Two Nudes
Melissa Marino
“In our ambivalent attitudes to the body we are heirs of the Judeo-Christian denial of the flesh, heirs as well of nineteenth-century reticence and repression… few of us are really easy with the naked body. For some people nakedness signifies liberation, joyful and un-neurotic sexuality; for others, it stands for a licentiousness which threatens traditional moral standards… we are still self-conscious about nudity, feel that it breaks some still potent taboo.”

■ Provided records ■
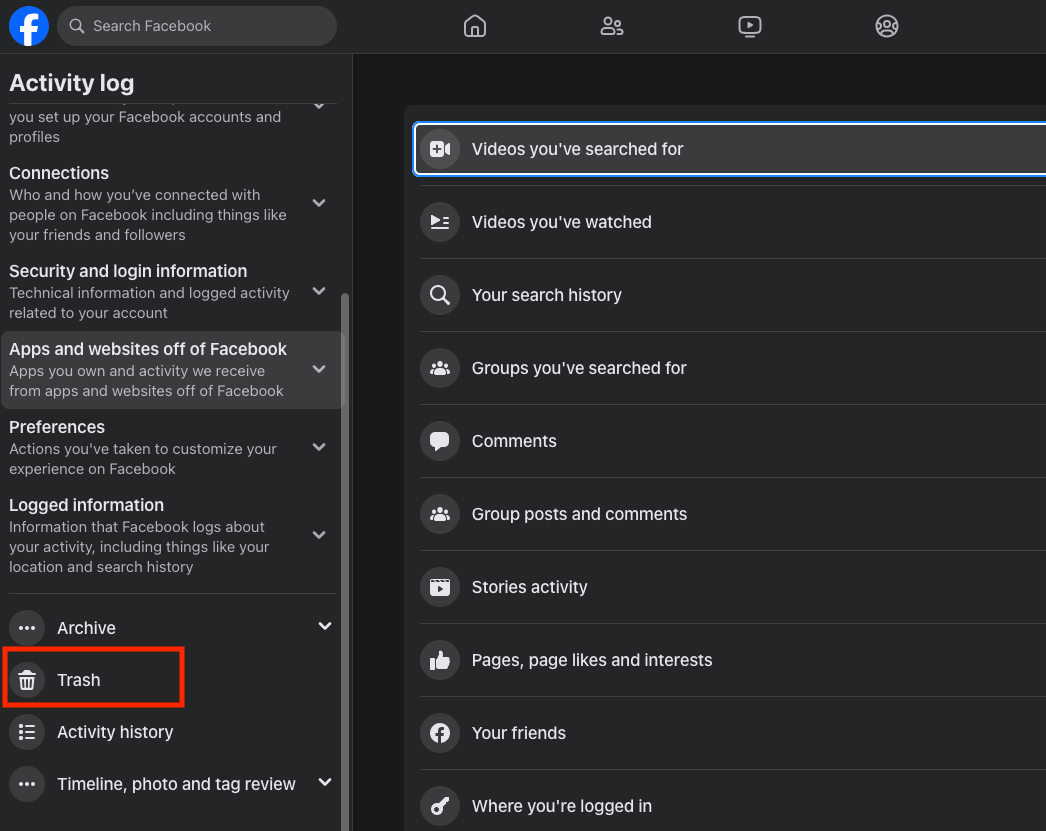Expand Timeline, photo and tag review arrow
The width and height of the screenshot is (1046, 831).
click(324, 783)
---
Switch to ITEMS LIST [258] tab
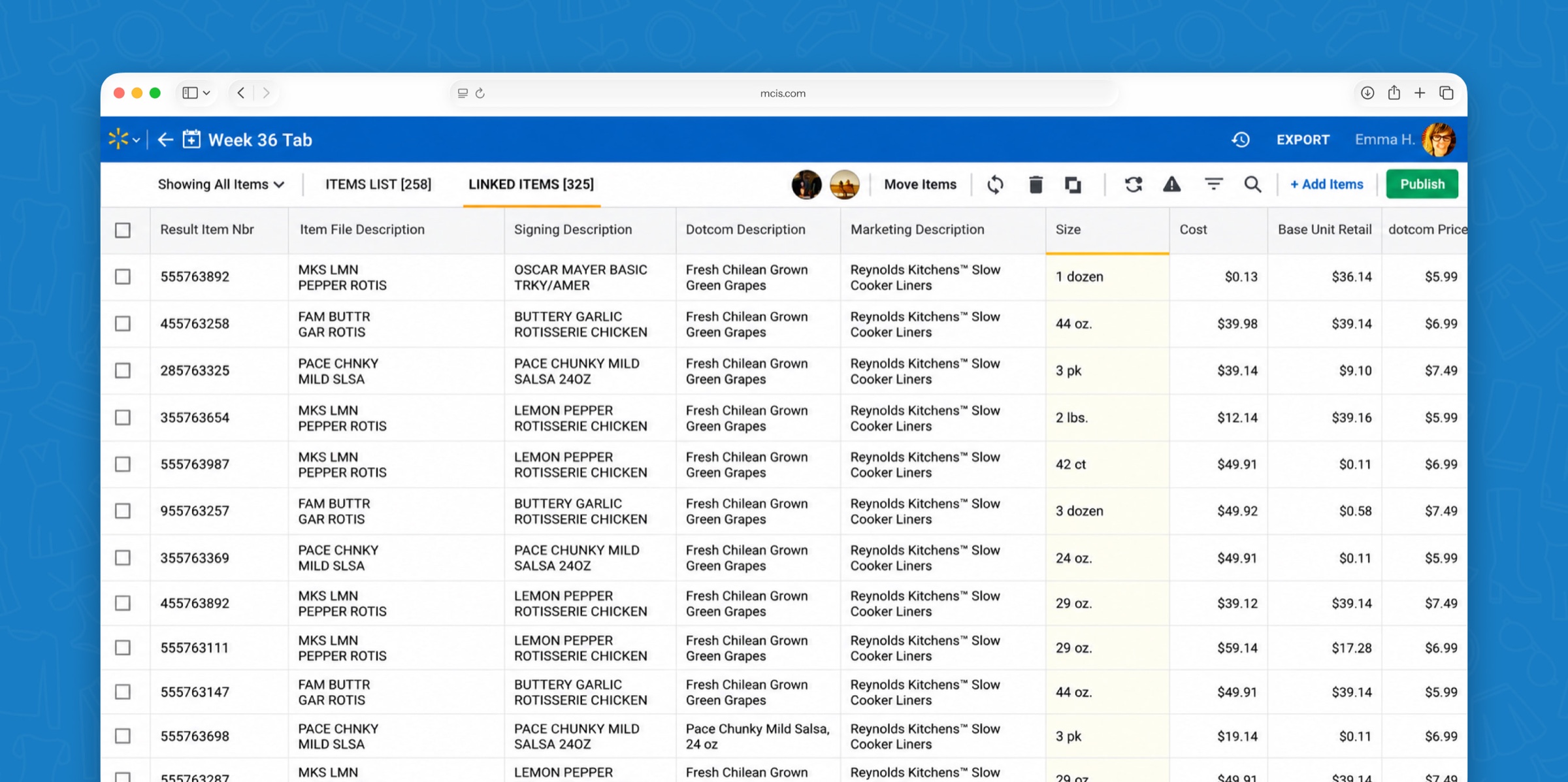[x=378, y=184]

■ Exercise ■
In the nudity passage, what does nakedness signify for some people? The rows come from a different source than the nudity passage.

■ Exercise answer ■
Liberation and joyful, un-neurotic sexuality.